Advanced Temperature-Integrated Backpropagation Neural Network for Enhanced Prediction of Syngas Composition in Complex Organic Waste Gasification

Abstract

Accurate prediction of syngas compositions in multicomponent organic waste gasification is challenging because of its intricate composition and abundant volatile matter, which contrasts with traditional coal gasification influenced mainly by oxygen–coal ratio. Through process analysis, we identified the furnace temperature as a crucial factor directly impacting gasification reactions. Herein, we developed a hybrid backpropagation neural network (BPNN) model integrating furnace temperature data obtained from a temperature soft-sensing model and utilizing principal component analysis (PCA) for dimensionality reduction. The resulting T-PCA-BPNN model demonstrated outstanding predictive performance, achieving R² values of 0.95, 0.97, and 0.94 for CO₂, CO, and H₂, respectively. Compared to the base BPNN model, the total mean square error (MSE) and mean absolute error (MAE) decreased by 49.4% and 13.3%, respectively.
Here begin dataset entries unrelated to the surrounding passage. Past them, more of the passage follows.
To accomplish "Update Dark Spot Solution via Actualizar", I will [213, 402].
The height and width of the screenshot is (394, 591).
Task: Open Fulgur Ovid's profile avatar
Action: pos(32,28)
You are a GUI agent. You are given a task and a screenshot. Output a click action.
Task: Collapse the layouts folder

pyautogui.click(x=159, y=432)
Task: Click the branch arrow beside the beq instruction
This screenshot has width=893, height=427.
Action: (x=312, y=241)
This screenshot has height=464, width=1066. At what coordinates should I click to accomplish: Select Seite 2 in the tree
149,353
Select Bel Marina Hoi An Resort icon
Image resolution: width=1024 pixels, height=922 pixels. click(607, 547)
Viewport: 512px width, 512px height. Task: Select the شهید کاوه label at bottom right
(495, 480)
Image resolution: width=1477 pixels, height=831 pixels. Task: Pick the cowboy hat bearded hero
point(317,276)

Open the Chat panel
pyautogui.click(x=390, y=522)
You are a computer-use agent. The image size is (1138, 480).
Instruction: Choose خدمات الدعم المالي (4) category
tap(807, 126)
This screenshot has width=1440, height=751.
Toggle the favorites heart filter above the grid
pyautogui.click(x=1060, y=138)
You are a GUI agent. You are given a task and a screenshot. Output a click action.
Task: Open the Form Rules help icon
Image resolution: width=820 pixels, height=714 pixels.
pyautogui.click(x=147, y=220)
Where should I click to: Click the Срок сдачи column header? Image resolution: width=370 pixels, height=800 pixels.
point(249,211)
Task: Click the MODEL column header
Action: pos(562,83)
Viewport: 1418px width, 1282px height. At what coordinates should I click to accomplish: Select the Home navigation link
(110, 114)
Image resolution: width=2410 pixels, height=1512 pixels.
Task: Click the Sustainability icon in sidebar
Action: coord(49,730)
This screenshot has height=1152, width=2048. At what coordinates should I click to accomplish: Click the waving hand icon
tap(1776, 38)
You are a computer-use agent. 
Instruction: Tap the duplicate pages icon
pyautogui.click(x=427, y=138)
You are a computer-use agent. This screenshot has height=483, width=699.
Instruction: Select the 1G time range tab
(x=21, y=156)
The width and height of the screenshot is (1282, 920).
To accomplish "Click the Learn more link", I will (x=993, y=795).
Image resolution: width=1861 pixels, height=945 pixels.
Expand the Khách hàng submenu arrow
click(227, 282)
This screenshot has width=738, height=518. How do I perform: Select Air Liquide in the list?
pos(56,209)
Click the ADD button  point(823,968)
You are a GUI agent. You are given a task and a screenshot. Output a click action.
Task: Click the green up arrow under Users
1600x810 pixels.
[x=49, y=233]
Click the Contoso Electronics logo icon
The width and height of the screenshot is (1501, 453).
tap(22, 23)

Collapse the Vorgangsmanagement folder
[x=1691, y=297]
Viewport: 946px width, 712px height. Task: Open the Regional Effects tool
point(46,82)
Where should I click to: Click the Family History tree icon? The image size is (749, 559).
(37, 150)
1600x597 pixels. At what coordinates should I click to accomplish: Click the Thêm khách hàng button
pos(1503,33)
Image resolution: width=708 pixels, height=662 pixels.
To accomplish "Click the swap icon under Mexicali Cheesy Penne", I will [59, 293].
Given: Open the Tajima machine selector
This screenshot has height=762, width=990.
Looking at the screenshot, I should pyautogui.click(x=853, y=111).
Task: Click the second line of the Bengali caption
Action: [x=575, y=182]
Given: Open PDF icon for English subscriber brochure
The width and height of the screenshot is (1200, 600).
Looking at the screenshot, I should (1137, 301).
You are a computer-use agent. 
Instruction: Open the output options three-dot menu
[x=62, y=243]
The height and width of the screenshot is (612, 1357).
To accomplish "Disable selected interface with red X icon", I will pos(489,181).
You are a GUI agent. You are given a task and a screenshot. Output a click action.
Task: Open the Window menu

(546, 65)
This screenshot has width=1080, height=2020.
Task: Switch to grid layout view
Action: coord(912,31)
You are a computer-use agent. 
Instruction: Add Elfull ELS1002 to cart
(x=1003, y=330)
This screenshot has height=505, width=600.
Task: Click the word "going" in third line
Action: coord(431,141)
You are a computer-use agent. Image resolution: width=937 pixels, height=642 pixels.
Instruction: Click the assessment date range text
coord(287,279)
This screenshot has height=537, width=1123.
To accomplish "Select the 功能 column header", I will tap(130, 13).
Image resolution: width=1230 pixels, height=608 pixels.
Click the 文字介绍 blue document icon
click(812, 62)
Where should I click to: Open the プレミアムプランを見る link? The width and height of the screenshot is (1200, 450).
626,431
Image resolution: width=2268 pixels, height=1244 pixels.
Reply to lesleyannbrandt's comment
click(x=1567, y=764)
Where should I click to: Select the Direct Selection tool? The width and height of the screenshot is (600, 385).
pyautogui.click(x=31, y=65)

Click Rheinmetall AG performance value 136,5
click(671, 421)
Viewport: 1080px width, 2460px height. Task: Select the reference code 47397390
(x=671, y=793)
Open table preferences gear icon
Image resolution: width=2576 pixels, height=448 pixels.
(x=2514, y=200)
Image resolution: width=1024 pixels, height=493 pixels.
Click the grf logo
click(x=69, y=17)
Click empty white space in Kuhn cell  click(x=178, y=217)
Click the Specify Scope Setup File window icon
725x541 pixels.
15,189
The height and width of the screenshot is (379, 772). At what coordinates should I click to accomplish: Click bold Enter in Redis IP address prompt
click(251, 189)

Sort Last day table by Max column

Furthermore, the percentage of predictive errors within 1% (QR) surpassed 90%, underscoring the model’s practical applicability. Leveraging PCA and SHapley Additive exPlanations (SHAP) analysis, we established a syngas regulation strategy that controls critical parameters to identify postdimensionality reduction through practical operational adjustments. This data-driven model enhances syngas prediction, thereby facilitating improved process control and optimization in complex organic waste gasification.